Mariusz Pudzianowski: „Emerytura jest bliżej niż kiedykolwiek wcześniej”
Mariusz Pudzianowski nie ukrywa, że od wyniku walki z Popkiem na gali KSW 37 w Krakowie mogą zależeć jego dalsze losy w MMA.
Mariusz Pudzianowski nie zaliczy ostatnich dwóch występów do udanych. Najpierw jego serię czterech kolejnych wiktorii przerwał Peter Graham, ubijając Polaka w drugiej rundzie na gali KSW 32 w Londynie, a potem Pudzian zmuszony był uznać wyższość Marcina Różalskiego, odklepując płocczaninowi gilotynę na majowej gali KSW 35.
Zmieniłem kilka detali w przygotowaniach, ale niewiele.
– powiedział Pudzianowski w rozmowie Karimem Zidanem z BloodyElbow.com przed sobotnią galą KSW 37, na której zmierzy się z Pawłem Mikołajuwem lepiej znanym jako Popek.

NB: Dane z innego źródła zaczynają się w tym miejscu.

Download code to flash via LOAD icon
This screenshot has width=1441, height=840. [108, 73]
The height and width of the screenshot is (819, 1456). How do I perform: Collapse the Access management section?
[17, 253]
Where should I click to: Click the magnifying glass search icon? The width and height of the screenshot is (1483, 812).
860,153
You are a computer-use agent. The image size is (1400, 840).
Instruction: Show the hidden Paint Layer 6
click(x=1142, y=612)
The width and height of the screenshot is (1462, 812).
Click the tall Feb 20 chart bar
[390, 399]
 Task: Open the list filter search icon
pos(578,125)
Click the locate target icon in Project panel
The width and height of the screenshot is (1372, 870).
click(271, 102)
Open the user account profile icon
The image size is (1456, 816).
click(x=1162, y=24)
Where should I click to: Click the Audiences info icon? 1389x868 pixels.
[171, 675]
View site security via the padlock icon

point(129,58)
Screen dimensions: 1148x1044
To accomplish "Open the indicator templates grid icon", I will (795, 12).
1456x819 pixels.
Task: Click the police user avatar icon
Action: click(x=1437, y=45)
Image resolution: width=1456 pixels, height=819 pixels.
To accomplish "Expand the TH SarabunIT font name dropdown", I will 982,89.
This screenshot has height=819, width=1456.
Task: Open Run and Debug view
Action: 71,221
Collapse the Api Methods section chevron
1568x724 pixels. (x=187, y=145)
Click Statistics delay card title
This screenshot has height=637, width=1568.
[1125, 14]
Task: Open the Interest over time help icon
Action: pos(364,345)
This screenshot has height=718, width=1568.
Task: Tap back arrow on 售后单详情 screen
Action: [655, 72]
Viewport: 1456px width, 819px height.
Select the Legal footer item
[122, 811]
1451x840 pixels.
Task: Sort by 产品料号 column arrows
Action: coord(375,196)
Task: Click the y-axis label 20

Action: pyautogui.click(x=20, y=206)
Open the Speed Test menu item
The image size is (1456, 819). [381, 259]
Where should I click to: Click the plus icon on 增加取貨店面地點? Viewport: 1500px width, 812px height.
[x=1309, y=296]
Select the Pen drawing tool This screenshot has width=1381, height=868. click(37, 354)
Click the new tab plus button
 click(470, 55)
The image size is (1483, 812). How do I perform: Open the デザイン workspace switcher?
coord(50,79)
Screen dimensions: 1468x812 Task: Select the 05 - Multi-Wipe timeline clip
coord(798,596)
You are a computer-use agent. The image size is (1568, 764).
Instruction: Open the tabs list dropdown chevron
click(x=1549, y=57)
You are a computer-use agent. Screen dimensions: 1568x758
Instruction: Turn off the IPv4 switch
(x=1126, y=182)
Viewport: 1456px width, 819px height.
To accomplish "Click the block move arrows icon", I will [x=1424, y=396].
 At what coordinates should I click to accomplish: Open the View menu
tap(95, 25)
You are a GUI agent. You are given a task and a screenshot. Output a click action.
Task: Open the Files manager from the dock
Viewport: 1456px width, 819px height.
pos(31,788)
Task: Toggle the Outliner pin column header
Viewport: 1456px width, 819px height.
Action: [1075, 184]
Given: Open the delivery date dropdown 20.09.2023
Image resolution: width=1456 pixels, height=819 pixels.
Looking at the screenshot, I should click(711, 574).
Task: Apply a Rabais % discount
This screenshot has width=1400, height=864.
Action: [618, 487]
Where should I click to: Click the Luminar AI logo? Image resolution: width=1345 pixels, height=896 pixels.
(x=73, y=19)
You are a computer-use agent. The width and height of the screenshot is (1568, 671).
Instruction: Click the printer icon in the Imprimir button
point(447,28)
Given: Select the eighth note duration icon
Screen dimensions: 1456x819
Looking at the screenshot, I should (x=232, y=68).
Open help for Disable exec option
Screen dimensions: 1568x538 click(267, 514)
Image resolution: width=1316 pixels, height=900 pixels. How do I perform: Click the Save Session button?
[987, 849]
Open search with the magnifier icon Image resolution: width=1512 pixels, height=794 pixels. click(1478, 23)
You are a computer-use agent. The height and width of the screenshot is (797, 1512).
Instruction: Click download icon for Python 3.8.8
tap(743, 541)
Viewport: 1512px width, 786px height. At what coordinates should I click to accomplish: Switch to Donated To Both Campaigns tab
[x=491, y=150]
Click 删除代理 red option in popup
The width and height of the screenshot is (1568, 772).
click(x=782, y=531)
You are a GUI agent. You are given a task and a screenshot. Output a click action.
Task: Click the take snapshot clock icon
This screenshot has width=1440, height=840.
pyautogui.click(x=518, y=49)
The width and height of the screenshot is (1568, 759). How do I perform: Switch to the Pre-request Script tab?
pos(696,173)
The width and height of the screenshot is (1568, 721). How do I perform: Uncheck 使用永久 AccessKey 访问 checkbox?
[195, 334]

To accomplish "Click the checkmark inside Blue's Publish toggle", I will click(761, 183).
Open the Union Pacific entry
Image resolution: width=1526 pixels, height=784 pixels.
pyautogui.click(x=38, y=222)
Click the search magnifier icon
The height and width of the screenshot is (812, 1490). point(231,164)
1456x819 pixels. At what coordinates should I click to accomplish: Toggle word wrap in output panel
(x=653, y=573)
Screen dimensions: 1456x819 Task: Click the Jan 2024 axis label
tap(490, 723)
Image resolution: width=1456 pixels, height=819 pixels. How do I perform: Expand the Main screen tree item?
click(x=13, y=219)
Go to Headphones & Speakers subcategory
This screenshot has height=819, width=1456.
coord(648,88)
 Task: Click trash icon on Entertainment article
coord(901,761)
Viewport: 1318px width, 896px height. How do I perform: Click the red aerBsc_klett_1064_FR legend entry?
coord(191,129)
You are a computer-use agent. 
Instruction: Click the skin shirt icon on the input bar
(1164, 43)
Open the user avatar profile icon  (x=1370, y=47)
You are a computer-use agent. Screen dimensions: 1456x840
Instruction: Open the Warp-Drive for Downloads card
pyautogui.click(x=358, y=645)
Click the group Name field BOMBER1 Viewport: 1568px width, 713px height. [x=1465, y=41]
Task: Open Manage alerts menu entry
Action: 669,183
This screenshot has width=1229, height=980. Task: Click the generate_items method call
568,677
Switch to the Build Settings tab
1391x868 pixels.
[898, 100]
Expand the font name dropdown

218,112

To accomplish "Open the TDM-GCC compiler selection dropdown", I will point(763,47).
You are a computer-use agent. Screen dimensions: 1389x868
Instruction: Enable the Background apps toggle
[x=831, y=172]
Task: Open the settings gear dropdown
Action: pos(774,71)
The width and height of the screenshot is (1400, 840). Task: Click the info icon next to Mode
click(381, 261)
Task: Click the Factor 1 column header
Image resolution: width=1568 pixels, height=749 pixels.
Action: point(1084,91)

W obu tych walkach przegrałem z powodu własnych błędów. Każdego dnia ciężko pracuję, aby powoli się rozwijać i krok po kroku stawać się lepszym zawodnikiem.
Zdobywszy w karierze strongmana wszystko, co zdobyć się dało, Pudzianowski w 2009 roku rozpoczął przygodę z MMA. W ciągu siedmiu lat stoczył piętnaście walk, dziewięć z nich wygrywając.
Za nieco ponad dwa miesiące stuknie mu 40 lat i nie ukrywa, że coraz bliżej jest mu do emerytury. Nie wyklucza, że jeśli w Krakowie po raz kolejny powinie mu się noga i przegra z Popkiem, będzie to koniec kariery w MMA.
Nie rozmyślam nad przegraniem tej walki, ale jeśli naprawdę bym przegrał, powinien być to dla mnie sygnał, że coś dobiega końca.
Z drugiej natomiast strony, jeśli wyjdzie zwycięsko z konfrontacji z raperski celebrytą, nie wyklucza niczego – także potencjalnej walki z legendarnym Fedorem Emelianenko.
Każdą walkę traktuję osobno i nie robię planów na przyszłość, ale jeśli na stole pojawiłaby się odpowiednia oferta, na pewno bym ją rozważył.
– powiedział Pudzianowski.
Jestem zadowolony z tego, co osiągnąłem w sporcie. Moja emerytura jest bliżej niż kiedykolwiek wcześniej. Może to być czas, abym w końcu trochę odpoczął. Ale okaże się 3 grudnia.